Work out how many lines in the material beneath contain "cell". Give only that number.
▼
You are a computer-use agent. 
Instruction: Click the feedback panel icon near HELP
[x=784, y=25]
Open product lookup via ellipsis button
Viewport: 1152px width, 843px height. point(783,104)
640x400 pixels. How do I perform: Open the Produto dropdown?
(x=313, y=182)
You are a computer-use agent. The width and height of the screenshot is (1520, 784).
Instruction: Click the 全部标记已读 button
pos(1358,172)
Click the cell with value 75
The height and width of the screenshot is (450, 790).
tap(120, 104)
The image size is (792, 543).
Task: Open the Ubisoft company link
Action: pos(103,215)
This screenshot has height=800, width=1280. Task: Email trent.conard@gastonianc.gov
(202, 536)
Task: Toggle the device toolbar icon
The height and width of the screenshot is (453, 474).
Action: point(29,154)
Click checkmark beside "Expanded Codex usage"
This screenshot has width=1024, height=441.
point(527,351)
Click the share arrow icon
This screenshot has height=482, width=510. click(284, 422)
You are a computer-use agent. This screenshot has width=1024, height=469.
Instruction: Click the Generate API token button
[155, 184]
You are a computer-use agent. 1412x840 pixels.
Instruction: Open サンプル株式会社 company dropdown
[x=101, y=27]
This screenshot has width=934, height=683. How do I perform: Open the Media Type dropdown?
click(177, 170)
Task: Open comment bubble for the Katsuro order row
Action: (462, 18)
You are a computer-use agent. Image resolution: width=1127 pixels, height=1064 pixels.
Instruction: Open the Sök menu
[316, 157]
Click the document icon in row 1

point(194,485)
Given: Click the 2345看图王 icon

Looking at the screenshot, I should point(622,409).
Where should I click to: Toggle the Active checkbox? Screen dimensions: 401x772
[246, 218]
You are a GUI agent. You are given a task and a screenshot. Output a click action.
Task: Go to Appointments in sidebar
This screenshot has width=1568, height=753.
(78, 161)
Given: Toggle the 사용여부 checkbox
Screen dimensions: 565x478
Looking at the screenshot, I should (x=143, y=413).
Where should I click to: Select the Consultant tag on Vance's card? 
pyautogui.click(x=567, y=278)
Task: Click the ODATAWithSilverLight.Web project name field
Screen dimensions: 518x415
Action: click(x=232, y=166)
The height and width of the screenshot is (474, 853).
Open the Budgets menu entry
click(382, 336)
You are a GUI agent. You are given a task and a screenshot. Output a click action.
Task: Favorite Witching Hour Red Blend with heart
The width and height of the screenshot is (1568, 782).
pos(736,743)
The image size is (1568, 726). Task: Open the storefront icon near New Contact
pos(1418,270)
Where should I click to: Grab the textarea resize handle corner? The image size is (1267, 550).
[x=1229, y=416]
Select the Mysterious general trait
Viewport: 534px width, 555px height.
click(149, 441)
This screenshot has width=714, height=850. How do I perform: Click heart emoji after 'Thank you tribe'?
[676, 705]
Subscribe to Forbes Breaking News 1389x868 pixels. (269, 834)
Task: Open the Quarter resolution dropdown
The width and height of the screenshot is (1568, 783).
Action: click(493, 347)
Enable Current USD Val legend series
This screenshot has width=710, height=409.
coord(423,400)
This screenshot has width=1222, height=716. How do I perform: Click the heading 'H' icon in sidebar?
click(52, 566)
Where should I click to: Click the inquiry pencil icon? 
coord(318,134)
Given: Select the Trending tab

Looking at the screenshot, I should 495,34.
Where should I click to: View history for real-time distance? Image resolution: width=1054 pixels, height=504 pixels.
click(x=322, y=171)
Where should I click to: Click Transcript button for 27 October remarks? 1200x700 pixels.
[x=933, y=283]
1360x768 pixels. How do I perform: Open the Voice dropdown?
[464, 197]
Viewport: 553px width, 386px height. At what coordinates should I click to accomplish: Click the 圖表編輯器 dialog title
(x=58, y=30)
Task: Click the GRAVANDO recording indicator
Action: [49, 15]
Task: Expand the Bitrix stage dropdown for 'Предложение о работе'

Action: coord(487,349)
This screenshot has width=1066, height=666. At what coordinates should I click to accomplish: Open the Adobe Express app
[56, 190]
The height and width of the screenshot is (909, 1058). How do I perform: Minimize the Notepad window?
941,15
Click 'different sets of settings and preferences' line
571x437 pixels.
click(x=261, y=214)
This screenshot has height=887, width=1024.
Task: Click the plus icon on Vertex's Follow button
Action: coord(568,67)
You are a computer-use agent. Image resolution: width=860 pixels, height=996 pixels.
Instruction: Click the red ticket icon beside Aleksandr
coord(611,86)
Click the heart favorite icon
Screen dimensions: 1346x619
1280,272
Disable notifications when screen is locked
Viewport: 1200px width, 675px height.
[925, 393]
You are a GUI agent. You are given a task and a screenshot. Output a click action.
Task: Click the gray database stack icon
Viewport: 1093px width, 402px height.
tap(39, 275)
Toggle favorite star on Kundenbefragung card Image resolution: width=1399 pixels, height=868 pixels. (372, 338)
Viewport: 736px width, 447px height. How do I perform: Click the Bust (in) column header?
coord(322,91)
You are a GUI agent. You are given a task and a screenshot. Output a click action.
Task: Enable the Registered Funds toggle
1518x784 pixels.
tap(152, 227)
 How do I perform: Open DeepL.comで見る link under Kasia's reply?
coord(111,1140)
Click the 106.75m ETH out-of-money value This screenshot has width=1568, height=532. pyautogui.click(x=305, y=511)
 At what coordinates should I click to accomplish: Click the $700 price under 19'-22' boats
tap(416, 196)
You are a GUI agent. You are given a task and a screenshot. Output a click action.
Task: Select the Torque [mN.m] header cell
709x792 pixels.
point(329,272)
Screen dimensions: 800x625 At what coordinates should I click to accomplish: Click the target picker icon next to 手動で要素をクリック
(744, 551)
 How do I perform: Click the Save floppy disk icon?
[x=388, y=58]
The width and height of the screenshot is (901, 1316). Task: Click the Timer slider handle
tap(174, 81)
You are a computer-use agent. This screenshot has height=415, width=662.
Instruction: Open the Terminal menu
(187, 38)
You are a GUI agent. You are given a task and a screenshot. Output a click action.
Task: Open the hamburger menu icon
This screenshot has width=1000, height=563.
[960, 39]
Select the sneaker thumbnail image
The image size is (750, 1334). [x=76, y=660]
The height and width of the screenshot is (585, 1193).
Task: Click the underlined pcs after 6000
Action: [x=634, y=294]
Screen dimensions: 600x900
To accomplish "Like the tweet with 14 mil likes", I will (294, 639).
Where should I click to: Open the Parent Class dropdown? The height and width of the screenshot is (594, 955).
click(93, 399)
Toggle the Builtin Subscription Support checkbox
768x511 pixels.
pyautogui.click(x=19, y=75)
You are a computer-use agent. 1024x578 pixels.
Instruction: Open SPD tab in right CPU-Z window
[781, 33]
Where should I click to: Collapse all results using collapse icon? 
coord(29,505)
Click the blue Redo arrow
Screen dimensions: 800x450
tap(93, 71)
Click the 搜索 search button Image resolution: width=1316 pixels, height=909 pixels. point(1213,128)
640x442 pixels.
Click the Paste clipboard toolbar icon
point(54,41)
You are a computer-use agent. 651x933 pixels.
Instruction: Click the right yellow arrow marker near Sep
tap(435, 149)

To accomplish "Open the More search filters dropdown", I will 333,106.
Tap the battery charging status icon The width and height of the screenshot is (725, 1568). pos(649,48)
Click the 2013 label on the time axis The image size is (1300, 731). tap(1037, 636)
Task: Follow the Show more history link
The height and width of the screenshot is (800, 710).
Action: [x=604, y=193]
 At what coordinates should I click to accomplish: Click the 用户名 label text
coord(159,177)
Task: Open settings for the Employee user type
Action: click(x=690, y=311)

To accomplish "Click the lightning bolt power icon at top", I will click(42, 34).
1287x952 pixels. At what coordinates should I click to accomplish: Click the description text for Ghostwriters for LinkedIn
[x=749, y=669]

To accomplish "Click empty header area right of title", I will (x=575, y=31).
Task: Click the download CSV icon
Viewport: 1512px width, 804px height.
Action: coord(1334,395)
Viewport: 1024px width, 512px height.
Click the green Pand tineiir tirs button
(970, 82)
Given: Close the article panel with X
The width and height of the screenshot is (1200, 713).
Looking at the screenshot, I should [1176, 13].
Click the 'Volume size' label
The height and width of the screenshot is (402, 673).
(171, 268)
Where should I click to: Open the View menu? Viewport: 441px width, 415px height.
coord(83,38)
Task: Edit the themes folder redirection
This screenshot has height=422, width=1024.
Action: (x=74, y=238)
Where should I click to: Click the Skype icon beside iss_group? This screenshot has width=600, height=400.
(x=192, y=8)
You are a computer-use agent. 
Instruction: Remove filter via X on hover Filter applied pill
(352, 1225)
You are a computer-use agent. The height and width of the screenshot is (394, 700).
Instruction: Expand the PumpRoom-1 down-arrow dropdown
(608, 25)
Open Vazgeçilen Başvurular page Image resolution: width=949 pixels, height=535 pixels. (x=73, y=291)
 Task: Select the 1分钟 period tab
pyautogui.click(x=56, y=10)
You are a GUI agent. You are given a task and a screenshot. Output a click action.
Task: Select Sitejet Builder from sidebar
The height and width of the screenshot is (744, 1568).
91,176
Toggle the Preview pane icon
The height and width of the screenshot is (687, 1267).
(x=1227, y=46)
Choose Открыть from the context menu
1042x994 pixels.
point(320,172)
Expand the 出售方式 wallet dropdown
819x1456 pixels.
▲
# TASK OUTPUT
2